My options to Cillian are to leave or to come in and tell me where he was. He chooses to do neither.

Instead, he moves so fast, I don't even have time to register what he's doing. His hands come and grip my head. His mouth comes down on me brutally, pushing my lips apart while he starts walking me backward into my apartment.

I'm vaguely aware he kicks out with a booted foot to slam my door shut. He continues walking me backward until I'm flush up against my living room wall.

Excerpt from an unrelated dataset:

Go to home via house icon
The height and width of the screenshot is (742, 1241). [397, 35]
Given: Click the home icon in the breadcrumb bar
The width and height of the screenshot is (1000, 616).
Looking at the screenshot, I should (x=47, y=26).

The halt in my backward progress doesn't stop him. He merely reaches down with one hand, wraps it under my ass, and hauls me up so that my core is pressed up against his hardness. He does this without even breaking the kiss, thoroughly intent on exploring every inch of my mouth with his tongue.

When my legs just dangle there, he rips his mouth away from mine and growls in frustration, clearly wanting me to wrap myself around him. But he doesn't wait to give me the opportunity to make the choice on my own. Instead, he pins my body to the wall with his hips and says in a voice rich with dark lust, "Put your fucking legs around me, Renner, or I'll do it for you."

It's hard for me to describe what Cillian's words do to me. They touch something that lives in a dark place, deep inside of me. They awaken something in my body that I didn't know was sleeping. With absolute certainty that my brain and common sense have been completely overtaken by this man's sinful charm, whatever that thing is inside of me bursts forth in response to his demand and my legs wrap around his waist and squeeze him tight.